* [Your instructions]:
Read through the lines below for the string "author" and copy each one that has it.

[Stored dataset items]
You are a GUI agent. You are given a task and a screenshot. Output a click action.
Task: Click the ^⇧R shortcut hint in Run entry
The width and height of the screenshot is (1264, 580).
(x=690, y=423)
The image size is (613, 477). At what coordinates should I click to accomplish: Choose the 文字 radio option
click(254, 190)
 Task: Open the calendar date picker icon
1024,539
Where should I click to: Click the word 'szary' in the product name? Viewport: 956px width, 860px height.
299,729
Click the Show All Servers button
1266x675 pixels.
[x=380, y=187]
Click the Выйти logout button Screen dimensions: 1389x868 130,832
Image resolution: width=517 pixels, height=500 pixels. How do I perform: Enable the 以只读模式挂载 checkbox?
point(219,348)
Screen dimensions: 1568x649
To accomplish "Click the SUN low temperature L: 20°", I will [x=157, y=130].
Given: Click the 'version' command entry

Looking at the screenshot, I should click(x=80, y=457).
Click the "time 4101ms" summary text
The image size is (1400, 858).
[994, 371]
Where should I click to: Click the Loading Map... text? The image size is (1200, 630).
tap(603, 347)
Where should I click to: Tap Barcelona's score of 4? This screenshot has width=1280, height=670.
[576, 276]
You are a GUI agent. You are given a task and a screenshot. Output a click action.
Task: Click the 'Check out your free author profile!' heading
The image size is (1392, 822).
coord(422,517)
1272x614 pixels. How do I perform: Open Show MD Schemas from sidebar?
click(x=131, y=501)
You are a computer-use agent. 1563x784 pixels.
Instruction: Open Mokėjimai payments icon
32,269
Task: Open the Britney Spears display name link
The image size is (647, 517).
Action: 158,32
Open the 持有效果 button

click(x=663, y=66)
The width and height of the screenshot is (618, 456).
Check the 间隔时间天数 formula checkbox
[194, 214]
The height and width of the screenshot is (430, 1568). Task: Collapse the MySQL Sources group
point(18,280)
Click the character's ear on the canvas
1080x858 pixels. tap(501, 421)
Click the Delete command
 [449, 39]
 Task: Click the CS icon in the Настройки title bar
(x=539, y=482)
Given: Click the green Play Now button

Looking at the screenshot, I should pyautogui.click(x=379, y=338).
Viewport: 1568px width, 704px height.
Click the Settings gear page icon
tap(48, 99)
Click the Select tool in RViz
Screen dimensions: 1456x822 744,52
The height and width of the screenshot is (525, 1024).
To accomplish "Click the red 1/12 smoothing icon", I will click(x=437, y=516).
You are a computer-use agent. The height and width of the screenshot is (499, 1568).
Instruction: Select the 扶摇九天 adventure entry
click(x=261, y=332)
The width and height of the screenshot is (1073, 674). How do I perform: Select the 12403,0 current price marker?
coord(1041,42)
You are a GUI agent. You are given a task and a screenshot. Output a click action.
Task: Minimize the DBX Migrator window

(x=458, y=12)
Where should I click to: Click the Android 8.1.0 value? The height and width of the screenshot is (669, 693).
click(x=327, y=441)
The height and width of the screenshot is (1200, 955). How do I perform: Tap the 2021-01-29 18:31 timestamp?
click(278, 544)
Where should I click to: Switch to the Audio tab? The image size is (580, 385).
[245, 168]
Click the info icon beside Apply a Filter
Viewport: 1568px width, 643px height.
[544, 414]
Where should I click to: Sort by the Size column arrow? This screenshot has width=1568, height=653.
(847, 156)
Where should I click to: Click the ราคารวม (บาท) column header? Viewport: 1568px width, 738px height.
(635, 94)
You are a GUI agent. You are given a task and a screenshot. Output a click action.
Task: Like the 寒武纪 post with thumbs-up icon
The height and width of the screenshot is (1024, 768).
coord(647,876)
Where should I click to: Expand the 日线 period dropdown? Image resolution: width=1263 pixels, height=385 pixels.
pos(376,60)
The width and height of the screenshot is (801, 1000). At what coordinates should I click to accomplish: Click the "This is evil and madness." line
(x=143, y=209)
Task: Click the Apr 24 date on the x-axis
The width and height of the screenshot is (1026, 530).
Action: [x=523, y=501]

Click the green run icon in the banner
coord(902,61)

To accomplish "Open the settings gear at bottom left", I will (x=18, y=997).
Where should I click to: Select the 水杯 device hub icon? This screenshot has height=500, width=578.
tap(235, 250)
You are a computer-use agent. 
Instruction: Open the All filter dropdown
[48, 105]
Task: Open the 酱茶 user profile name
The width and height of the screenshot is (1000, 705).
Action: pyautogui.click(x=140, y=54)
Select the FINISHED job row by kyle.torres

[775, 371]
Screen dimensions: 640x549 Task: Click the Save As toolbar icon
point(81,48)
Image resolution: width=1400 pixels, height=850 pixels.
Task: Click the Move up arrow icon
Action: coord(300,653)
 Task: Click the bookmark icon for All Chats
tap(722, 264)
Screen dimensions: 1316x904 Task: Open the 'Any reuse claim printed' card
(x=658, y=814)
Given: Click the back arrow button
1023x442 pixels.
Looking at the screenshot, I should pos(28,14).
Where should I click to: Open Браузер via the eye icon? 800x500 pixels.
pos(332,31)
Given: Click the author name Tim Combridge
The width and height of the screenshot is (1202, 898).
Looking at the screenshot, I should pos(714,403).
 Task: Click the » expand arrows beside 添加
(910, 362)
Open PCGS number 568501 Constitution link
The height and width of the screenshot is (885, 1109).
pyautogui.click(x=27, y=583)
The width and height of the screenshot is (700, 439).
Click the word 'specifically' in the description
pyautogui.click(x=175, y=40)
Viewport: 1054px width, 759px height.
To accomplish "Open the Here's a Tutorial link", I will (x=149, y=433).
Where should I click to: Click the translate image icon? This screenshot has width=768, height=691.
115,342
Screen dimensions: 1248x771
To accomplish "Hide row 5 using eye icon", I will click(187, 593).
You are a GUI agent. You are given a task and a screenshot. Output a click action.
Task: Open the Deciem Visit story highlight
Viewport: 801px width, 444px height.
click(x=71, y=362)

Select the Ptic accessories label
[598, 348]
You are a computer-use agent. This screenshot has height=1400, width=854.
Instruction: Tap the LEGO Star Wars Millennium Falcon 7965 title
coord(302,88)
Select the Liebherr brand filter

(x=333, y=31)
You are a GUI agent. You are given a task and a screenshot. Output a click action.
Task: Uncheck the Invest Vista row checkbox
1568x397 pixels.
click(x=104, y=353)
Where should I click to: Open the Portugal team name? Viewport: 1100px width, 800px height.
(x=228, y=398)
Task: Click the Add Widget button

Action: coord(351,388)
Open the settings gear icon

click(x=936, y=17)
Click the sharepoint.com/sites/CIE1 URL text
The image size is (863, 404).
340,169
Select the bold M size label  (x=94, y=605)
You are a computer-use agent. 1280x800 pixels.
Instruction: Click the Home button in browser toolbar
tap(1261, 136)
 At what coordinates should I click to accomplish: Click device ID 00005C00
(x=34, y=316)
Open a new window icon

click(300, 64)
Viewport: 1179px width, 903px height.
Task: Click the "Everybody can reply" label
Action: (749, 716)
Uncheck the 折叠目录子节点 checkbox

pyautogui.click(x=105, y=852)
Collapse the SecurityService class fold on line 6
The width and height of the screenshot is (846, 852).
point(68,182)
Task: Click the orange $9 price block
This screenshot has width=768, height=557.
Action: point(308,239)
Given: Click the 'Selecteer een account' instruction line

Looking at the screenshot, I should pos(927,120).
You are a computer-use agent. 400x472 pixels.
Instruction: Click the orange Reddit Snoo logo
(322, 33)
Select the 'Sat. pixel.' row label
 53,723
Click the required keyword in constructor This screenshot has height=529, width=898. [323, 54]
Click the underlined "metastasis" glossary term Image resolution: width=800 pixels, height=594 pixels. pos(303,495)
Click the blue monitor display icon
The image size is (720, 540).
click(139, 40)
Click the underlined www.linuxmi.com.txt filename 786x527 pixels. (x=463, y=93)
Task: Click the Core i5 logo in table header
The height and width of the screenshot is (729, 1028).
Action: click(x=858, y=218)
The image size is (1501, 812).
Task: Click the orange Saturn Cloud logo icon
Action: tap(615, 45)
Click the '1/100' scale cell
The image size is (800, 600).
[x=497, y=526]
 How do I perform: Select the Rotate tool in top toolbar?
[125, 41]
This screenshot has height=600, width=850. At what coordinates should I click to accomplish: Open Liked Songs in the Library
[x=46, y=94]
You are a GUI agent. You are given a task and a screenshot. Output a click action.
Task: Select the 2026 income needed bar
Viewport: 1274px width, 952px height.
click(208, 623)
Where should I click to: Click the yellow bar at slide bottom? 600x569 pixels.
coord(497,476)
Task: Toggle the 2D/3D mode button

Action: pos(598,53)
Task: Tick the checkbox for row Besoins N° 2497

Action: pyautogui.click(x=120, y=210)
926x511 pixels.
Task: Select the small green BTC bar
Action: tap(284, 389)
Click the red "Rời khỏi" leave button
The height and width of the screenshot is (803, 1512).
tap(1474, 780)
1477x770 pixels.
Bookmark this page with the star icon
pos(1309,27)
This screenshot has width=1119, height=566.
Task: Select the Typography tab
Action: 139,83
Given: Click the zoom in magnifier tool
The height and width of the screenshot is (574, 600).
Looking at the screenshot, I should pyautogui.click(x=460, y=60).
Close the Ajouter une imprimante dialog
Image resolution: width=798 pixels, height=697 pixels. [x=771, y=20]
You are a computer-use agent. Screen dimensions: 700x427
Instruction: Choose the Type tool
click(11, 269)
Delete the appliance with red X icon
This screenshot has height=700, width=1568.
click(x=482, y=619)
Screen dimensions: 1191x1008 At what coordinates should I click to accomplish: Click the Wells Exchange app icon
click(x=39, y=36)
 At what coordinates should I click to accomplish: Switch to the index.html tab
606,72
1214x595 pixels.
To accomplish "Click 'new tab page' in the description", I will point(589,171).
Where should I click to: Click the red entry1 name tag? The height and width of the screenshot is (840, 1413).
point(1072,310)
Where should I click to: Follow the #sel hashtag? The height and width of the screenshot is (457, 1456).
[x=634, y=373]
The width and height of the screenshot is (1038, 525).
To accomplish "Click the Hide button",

* [Answer space]:
Task: Click the 'Check out your free author profile!' heading
Given: Click the author name Tim Combridge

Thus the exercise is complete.